編集:音楽の友
タイトル通りの本。過去の海外オーケストラの来日公演の際などに各楽団のコンサートマスターにインタビューしたものをまとめて収録している。基本的に、1人2ページの構成。51人のコンサートマスターの説明から、多忙で重責を担う現代のコンサートマスターの役割が見えてくる。いくつか、引用する。
「コンサートマスターはたしかにフル・スコアも予習しますが、毎回、指揮者と同じほど詳細にやっていたら時間が足りなくなります。ですから、やはり指揮者は必要なのです」(バート・ヴァンデンボーガルデ、バンベルク交響楽団)。
「今日では指揮者がいきなりやって来てリハーサルを始めますが、ヴァントの場合、本番の1週間くらい前に、私が彼の自宅を訪ねて綿密な打ち合わせをしました。私がヴァイオリンでさまざまなパートを弾きながら、運弓やフレージング、テンポ、デュナミクなど、様々な素材を整えていったのです」(ローラント・グロイダー、ハンブルク北ドイツ放送交響楽団)。
「コンサートマスターは指揮者の右腕的存在で、指揮者の意図を体で表現したり、大きな室内楽団のようなオーケストラ内部で、指揮者の振る棒だけでは伝わらないような事柄を伝達するような役割を果たします」(ダヴィッド・シュルタイス、バイエルン州立管弦楽団)。
「コンセルトヘボウ管のメンバーは全員がソリストだと思っています。彼らは機械の部品ではない。音楽的知性の高い人たちです。たとえ意見が違っていても、他に対する敬意は失いません」(リヴィウ・プルナール、ロイヤル・コンセルトヘボウ)。
「トーンハレ管は弾く音符の総数が少ないのにリハーサルは多い、歌劇場はレパートリーも多く、相当数の音符を弾いているのにリハーサルは少ないのです。それぞれ長所と短所があります。リハーサル時間が多いと細部までみっちり仕上げるため本番で失敗したときなど、攻撃性すら感じます。その点、歌劇場のおおらかな雰囲気は間違えても許されるため、まず音楽として感覚で捉えて演奏する自由を得られます。それから伴奏は歌劇場の方がやはり上手いです」(バルトゥオミ・ニジョウ、フィルハーモニア・チューリッヒ)。
「コンサートマスターの仕事は、通訳にもたとえられる。指揮者の表現したいことを自分の演奏で楽員に伝え、みんなが共有できるようにします」(オリガ・ヴァルコワ、マリンスキー劇場管弦楽団)。
「私の考えるコンサートマスターの仕事は、みんなの耳になることです」(ラウラ・マルツァドーリ、ミラノスカラ座フィルハーモニー)。
「フランスのオーケストラですから、無秩序だという問題はいつもありますけど(笑)。
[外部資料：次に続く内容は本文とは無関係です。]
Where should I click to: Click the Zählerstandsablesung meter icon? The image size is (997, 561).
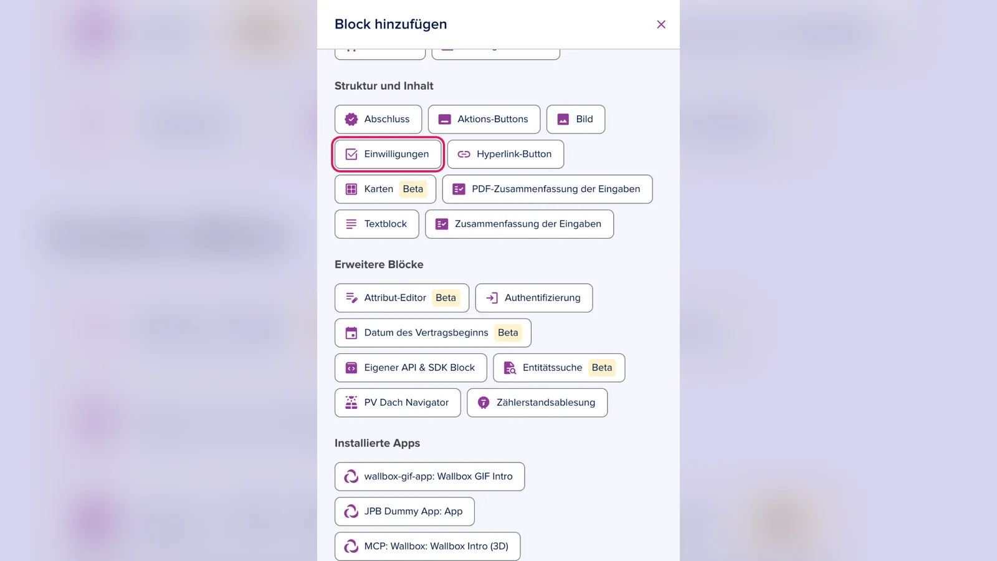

…(中略)…指揮者によって読譜が違うのは当然ですが、自分の視点がない人は最悪です。それでは曲に意味を与えることができません」(デボラ・ネムスタ、パリ室内管弦楽団)。
「コンサートはのびのび弾いていますが、リハーサルはいちばん大変です。プレッシャーがありますし、フランスなので、みなさんいろいろ意見があって(笑)」(本田早美花、ストラスブール・フィルハーモニー)。
「コンサートマスターにはいろいろなタイプがいるので、それぞれが自分の道を見つけなければいけないと思う」(堅本大進、ベルリンフィル)。
「コンサートマスターになったのは単なるラッキーです。人生は運と縁でしょう」(篠崎史紀、NHK交響楽団)。
最初からコンサートマスターを目標にしていた人もいるが、ソリストからの転身組も多い。
ミュンヘンフィルのローレンツ・ナストゥリカは、ストリートミュージシャンとしてバイオリンを弾いていて、お金がわずかしかないのに弦が切れ、楽器屋に行ってE線を買おうとしたが結局タダでもらい、お礼にモーツァルトを弾いていたら、奥から年配の人が出てきて、翌日練習場に呼ばれてオーディションになっていきなりコンサートマスターになった、というすごいストーリーの人もいる。
指揮者のサポート役、自分のパートだけでなく総譜の理解、オーケストラのまとめ役、出だしのタイミング、指揮者が間違えたときにオーケストラが混乱しないようにコントロールする、ソロパートの演奏など、コンサートマスターの役割は多い。現代では優秀なコンサートマスターは大変忙しく、複数の楽団を掛け持ちをしていることもある。伝統のある楽団、歌劇場、主席指揮者の個性によっても変わる。音楽性だけでなく、人間性も重要な要素になる。
楽器を扱う業者の話や、コンサートマスター及びオーケストラの近年の潮流についても書かれている。